At Chief Executive magazine (I wrote for it for several years), Virginia has fallen from sixth to seventh to the 11th spot from 2012 to 2014. The tally was taken in a survey of chief executives of companies.
Over at CNBC, Virginia’s decline has been steady. While it recently reigned supreme in 2011 in CNBC’s overall rankings only to become No. 3 in 2012, No. 5 in 2013 and No. 8 in 2014. CNBC touts Virginia’s friendly business climate but it takes away points for its high costs of doing business. It also has criticized the state’s crumbling road infrastructure that has to led to, among other things, nightmarish commutes in Northern Virginia.
Another problem was raised by (believe or not) Kenneth Cuccinelli, the former and far-right attorney general.

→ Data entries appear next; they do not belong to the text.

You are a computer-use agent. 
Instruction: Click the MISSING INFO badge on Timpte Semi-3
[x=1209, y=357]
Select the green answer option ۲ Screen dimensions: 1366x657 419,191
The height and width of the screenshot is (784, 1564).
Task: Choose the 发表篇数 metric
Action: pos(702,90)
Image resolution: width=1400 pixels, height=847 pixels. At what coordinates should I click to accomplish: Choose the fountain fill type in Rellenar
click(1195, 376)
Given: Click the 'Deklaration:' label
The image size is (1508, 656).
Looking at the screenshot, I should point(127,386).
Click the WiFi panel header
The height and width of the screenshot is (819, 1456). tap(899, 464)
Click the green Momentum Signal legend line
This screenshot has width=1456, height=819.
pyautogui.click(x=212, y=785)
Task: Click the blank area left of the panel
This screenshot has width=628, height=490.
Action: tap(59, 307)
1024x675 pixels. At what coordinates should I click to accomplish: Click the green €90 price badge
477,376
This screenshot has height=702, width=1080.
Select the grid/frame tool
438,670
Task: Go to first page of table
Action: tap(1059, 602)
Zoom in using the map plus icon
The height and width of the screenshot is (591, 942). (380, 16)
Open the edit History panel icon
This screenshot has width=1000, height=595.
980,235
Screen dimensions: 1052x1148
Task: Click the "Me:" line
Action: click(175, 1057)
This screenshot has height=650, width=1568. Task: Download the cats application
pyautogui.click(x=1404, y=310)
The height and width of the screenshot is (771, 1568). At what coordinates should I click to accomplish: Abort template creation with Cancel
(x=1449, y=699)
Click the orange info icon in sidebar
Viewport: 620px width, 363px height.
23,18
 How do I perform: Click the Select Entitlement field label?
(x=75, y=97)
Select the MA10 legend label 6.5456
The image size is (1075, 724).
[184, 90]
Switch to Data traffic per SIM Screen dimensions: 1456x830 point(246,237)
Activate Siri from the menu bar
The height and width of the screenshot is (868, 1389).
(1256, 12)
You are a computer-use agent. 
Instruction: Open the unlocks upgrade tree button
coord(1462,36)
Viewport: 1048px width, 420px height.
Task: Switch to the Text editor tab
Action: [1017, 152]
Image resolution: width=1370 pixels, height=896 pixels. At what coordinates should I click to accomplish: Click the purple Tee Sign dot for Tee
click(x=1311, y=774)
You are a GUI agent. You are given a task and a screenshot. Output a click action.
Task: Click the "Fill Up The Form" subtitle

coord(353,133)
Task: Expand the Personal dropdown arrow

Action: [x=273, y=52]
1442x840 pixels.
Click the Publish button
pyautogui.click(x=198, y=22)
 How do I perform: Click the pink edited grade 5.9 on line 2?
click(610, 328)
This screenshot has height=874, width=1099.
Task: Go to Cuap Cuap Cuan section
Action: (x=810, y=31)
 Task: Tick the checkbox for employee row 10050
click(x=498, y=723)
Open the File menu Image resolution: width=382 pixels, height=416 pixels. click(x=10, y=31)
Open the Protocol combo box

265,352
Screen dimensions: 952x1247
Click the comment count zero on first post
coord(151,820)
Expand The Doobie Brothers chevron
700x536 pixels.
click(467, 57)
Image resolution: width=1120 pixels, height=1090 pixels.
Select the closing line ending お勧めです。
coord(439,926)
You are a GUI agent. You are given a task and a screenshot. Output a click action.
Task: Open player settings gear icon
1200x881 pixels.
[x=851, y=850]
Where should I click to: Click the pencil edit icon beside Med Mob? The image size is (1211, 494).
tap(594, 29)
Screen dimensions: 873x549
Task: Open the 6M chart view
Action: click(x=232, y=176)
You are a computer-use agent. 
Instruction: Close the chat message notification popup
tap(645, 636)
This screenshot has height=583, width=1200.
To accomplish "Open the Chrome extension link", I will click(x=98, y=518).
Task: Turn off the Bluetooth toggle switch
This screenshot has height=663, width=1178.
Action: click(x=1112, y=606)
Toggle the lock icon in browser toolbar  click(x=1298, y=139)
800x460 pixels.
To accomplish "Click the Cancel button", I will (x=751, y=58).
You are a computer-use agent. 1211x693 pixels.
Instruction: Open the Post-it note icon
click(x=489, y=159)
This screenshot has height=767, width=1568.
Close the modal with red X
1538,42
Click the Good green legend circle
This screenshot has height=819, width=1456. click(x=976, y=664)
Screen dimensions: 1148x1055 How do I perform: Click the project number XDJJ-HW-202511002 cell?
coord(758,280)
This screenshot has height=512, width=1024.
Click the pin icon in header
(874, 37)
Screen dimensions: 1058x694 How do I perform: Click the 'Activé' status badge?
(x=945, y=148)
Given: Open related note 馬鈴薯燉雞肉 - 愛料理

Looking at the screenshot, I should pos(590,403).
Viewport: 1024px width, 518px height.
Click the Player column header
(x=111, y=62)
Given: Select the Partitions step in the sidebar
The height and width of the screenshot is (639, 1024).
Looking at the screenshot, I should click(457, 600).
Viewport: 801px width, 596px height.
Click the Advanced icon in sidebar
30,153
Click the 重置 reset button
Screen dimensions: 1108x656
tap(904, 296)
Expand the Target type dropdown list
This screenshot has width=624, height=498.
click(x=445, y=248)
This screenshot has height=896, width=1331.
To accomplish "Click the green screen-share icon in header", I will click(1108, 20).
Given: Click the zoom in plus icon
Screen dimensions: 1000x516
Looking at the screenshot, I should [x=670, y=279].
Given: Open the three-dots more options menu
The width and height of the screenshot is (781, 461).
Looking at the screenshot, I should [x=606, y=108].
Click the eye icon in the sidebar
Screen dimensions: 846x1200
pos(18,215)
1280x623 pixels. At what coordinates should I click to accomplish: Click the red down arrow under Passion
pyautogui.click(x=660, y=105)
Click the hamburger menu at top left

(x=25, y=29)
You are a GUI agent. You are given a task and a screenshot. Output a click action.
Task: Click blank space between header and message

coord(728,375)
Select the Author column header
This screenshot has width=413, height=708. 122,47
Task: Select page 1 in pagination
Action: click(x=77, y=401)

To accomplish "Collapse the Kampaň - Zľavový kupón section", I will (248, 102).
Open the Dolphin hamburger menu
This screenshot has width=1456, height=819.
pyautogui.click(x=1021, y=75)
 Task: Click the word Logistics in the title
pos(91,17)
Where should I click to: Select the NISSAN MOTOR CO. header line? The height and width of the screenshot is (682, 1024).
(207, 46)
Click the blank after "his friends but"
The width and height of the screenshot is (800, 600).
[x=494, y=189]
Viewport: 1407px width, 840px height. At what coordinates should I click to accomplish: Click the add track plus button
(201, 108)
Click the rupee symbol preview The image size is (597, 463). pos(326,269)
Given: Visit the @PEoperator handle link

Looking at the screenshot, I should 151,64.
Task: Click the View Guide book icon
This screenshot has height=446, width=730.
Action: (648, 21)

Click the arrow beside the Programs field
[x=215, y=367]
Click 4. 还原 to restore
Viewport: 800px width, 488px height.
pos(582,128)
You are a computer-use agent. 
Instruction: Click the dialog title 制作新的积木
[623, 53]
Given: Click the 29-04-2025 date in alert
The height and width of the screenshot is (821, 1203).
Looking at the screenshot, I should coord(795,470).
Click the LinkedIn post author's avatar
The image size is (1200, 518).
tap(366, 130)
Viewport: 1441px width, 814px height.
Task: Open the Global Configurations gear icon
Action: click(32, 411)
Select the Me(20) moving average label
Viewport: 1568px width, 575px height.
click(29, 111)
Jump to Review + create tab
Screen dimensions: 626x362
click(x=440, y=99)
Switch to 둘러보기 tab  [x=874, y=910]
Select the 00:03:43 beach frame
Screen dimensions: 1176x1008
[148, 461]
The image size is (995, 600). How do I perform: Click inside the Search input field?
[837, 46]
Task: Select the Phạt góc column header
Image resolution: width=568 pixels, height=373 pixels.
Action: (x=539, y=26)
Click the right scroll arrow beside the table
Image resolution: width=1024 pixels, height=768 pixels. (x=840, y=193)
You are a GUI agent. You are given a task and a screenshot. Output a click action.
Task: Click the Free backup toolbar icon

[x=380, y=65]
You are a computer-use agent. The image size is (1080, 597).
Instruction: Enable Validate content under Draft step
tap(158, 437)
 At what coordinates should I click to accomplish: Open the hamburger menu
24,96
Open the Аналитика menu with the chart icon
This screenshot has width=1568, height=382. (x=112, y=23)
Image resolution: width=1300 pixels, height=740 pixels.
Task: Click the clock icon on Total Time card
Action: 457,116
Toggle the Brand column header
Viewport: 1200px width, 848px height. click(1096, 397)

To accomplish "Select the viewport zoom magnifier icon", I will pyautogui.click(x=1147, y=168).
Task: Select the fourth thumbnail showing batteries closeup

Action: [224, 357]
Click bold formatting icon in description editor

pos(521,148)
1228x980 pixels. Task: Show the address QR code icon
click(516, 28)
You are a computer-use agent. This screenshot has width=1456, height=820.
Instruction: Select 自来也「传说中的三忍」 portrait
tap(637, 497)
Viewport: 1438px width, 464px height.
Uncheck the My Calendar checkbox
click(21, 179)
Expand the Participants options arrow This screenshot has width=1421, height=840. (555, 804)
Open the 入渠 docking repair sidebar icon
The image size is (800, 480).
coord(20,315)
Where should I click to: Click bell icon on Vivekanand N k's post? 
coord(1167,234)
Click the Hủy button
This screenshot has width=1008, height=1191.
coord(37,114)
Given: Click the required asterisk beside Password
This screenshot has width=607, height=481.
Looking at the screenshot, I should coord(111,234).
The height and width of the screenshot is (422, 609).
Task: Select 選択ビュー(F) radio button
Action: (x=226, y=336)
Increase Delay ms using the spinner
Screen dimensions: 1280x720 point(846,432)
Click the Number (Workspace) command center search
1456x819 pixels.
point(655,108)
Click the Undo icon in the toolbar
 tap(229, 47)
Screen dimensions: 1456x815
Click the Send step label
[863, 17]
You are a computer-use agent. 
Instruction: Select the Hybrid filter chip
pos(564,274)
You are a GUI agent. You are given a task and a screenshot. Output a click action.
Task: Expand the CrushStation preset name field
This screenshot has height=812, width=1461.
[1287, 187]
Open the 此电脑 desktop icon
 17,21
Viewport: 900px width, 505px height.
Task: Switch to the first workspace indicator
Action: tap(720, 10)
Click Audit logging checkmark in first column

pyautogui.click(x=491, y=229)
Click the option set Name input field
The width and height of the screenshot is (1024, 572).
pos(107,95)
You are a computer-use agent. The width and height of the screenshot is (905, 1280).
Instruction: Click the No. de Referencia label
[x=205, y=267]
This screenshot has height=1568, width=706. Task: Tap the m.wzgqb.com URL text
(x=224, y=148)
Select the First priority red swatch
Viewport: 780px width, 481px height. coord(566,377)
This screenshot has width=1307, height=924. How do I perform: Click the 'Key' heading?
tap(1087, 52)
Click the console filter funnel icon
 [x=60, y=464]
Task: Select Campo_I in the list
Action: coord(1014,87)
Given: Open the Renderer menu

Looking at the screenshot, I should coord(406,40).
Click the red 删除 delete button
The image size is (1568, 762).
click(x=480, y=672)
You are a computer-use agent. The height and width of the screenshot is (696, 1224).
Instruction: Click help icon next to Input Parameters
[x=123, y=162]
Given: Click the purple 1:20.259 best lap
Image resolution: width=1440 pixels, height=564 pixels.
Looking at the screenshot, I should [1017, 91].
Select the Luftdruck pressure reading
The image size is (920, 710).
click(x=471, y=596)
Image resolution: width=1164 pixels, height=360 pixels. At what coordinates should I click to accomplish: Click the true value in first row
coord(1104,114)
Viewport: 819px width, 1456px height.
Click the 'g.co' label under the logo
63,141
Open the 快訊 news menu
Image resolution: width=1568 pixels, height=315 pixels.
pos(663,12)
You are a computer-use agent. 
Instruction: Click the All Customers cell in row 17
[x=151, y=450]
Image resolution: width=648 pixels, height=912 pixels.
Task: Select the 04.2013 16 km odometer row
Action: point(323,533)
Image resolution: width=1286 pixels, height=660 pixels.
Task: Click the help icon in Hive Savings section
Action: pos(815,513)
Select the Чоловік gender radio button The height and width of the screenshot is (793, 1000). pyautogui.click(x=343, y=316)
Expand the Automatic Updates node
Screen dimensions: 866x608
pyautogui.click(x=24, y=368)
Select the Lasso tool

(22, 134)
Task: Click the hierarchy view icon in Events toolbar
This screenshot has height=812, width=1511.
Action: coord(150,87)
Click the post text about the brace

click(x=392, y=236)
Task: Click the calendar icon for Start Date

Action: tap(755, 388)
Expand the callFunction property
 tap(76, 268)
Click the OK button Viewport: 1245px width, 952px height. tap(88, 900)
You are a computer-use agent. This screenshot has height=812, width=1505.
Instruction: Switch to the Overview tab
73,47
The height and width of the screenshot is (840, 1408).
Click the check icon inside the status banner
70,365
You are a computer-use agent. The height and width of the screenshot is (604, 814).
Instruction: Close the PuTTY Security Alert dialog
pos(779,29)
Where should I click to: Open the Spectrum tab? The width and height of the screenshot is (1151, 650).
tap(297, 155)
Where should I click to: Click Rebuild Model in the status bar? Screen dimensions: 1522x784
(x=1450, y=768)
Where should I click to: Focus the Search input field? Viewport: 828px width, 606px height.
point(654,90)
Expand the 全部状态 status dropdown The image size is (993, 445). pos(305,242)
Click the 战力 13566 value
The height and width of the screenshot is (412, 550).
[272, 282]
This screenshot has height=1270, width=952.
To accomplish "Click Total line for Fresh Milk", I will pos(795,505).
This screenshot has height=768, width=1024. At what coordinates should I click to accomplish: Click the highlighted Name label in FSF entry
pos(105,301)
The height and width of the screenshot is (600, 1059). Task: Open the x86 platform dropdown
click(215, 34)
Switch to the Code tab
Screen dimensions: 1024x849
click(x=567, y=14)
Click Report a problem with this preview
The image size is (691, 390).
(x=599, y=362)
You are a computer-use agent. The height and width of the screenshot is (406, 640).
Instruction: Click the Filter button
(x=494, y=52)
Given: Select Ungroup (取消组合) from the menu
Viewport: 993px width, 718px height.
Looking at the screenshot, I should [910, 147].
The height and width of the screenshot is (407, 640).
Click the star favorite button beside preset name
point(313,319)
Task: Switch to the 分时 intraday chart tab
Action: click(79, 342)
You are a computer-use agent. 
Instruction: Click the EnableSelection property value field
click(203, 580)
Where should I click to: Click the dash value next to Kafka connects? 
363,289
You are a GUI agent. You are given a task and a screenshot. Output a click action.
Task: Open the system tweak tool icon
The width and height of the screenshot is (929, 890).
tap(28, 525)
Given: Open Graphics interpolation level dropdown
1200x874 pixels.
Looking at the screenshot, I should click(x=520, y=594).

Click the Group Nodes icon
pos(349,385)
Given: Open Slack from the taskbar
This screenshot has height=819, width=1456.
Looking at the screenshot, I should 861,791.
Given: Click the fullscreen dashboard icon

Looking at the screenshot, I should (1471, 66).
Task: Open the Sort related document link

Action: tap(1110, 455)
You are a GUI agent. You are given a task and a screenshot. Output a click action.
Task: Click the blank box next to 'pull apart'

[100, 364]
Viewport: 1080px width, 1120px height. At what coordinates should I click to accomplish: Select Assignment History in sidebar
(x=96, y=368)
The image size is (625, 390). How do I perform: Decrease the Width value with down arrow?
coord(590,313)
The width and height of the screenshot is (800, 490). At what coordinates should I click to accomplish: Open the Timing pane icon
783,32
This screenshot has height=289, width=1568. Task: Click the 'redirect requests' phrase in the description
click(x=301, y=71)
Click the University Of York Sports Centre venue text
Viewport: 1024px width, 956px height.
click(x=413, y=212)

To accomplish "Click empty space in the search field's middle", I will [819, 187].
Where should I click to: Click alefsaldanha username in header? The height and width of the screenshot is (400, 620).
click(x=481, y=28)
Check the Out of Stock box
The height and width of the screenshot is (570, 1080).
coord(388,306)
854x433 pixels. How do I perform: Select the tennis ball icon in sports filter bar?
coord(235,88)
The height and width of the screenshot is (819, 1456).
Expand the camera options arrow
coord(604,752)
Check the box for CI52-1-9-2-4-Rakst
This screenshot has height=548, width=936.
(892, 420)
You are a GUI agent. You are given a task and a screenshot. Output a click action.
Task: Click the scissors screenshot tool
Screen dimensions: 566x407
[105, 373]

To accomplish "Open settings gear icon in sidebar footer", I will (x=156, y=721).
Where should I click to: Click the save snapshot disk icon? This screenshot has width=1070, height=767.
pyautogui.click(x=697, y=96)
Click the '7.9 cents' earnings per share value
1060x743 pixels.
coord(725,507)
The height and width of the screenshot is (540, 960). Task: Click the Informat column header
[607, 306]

He wrote an op-ed piece in The Richmond Times-Dispatch that Virginia is way behind the times when it comes to adapting its regulatory policies to promising new, technology-driven companies, such as people carriers Uber and Lyft. Cuccinelli hit the Department of Motor Vehicles for harassing the two popular companies by forcing them “to conform to Virginia’s 19th century-era regulatory structure.”
How’s 2015 shaping up in rankings? Not well. The state ranks in the bottom three of 50 states in job growth along with Maryland and the District of Columbia, which are all dependent upon a depleted pot of federal money.
The state has won some new industries such as the Shandong-Tralin paper mill in Chesterfield County, but the mood is still sour. Recent up-and-comers include Texas, South Dakota and Utah, which are not so dependent upon federal spending.
Two 2014 ratings come to mind. In CNBC’s Top States for Business 2014, Virginia fell from the top slot to tie with Colorado at No. 8. Over at Forbes’ Best States for Business in 2014, the Old Dominion also took a spill from No. 1 to No. 4.